At least one nagging question: If the reports are accurate that Judge Porteous has twice offered to retire in light of his struggles, is impeachment necessary?  To deter other federal judges from committing felonies?  To punish or judicially incapacitate the Judge?  Would not retirement plus criminal prosecution (if warranted) be sufficient?           

Posted in Canon 1, Canon 2, Canon 3, Canon 5 | Leave a Comment »

Ninth Circuit Judicial Council Investigation

Posted by kswisher on Wednesday, September, 10, 2008

The ABA Journal just ran a rather interesting, feature-length story concerning a judicial ethics inquiry involving Judge Manny Real (C.D. Cal.).  The Ninth Circuit Judicial Council is reportedly reviewing dozens of his cases for alleged errors of adjudication and problems of temperament.  For the full article, click here.  For my own views of whether bad criminal law adjudications warrant discipline (they can, and often do), click here.  (Because others undoubtedly know more about the judicial ethics implications of Judge Real’s saga — which apparently has a history of at least several years — please comment below for our collective benefit.)      

Posted in Canon 2, Canon 3, Judicial Ethics Generally | Leave a Comment »

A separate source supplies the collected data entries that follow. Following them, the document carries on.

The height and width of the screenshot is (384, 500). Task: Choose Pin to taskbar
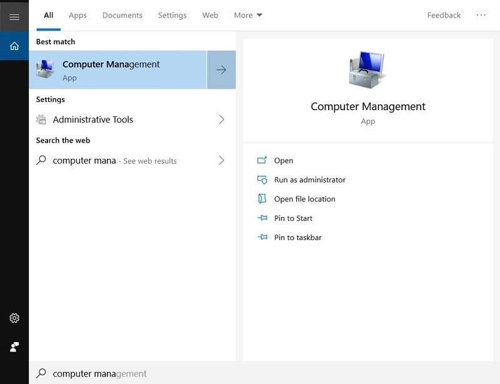point(298,238)
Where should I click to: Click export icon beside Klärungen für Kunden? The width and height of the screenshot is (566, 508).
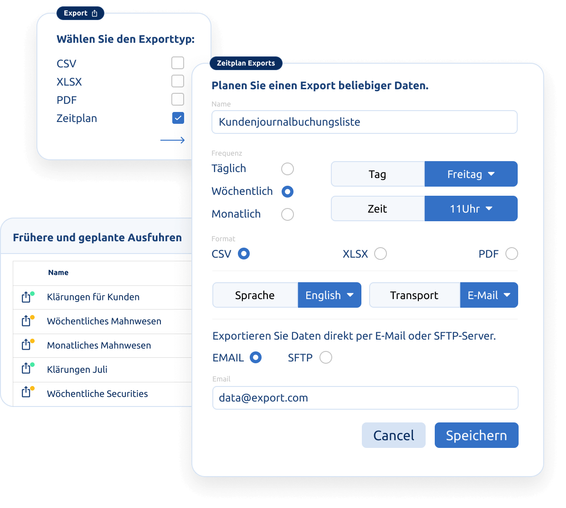point(26,297)
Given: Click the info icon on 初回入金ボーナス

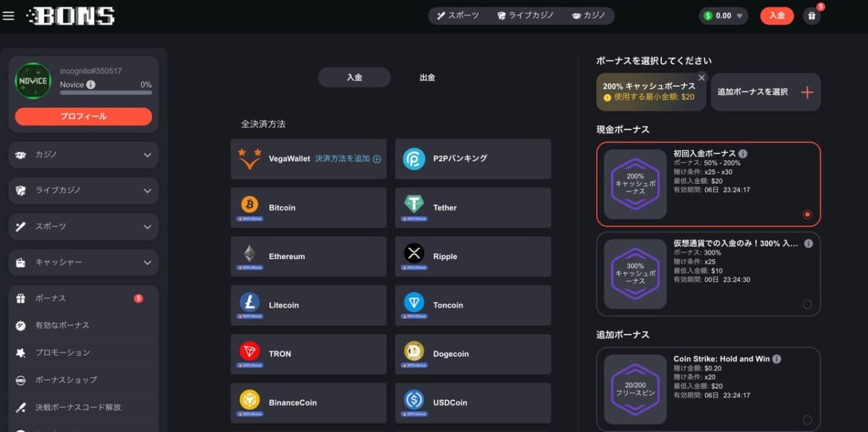Looking at the screenshot, I should [746, 153].
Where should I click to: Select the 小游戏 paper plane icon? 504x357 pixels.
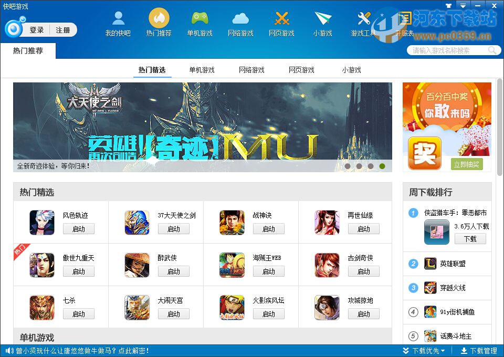tap(322, 22)
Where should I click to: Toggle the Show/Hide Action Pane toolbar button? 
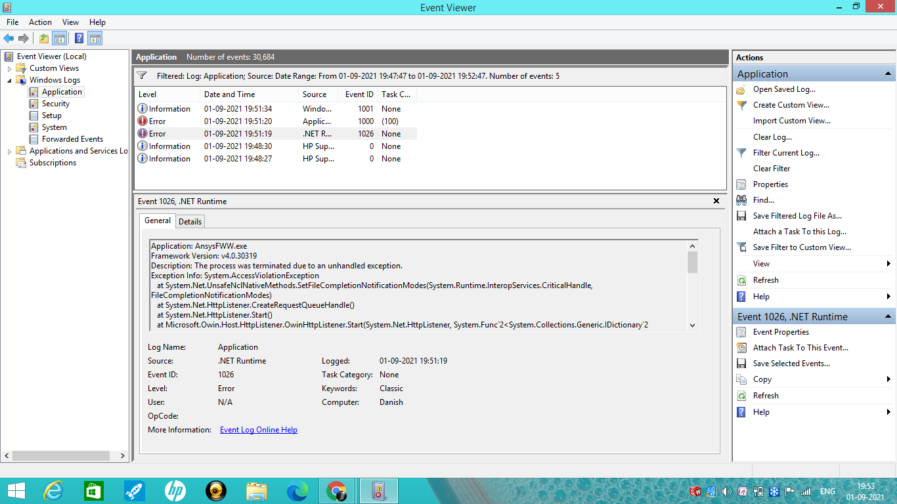(x=95, y=38)
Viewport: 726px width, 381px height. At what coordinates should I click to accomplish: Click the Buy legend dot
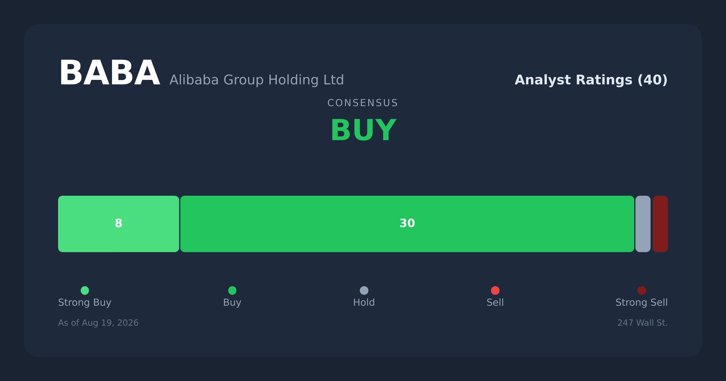[232, 290]
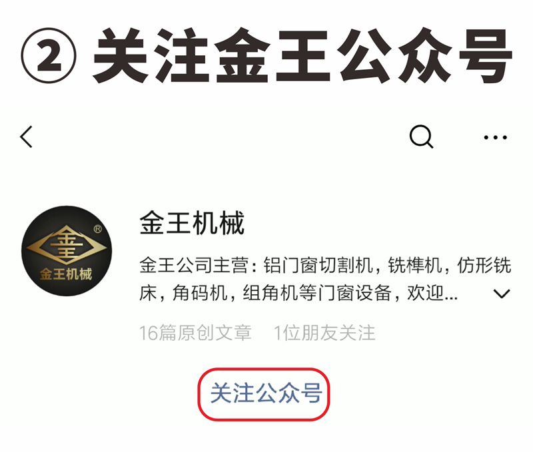This screenshot has height=452, width=533.
Task: Click the circled number 2 step marker
Action: pyautogui.click(x=49, y=55)
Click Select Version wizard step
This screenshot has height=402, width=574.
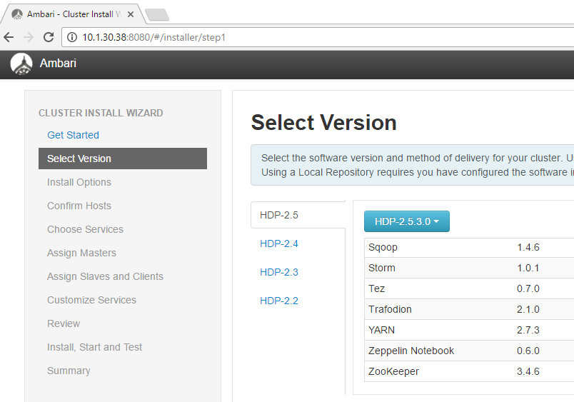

Maiden Post: The Importance of Judicial Ethics

Posted by kswisher on Wednesday, July, 16, 2008

Judicial ethics is a curiously under-, and in many ways un-, explored field.  It could not be more important, however.  On its most important level (perhaps arguably), compare Brown v. Board of Education (good?), with Korematsu v. United States (evil?).  Compare as well Buck v. Bell (Holmes, J.) (upholding forced sterilization law on the basis of its perceived—now debunked—societal good), with Lawrence v. Texas.  Granted, judicial ethics is more commonly thought of by the more (seemingly) mundane rules embodied in (more or less from state to state) the Model Codes of Judicial Conduct, but these too are fascinating.  Take, as one randomly picked illustration, the judge who, during a death penalty case, allegedly engaged in an undisclosed romantic relationship with the prosecutor, yet the defendant, Charles Hood, received the death penalty.

There is more.  Judicial ethics is inextricably tied to enforcement, namely, judicial discipline, and equally tied to the propriety to sit, judicial disqualification/recusal.  This Forum, the first of its kind, takes on all three subjects — judicial ethics, discipline, and disqualification.  

Fortunately, judicial ethics offers us much room in which to disagree, respectfully of course.  These disagreements can range from the seemingly trivial (e.g., stock ownership) to the seemingly world-changing (e.g., Bush v. Gore).  Let’s discuss.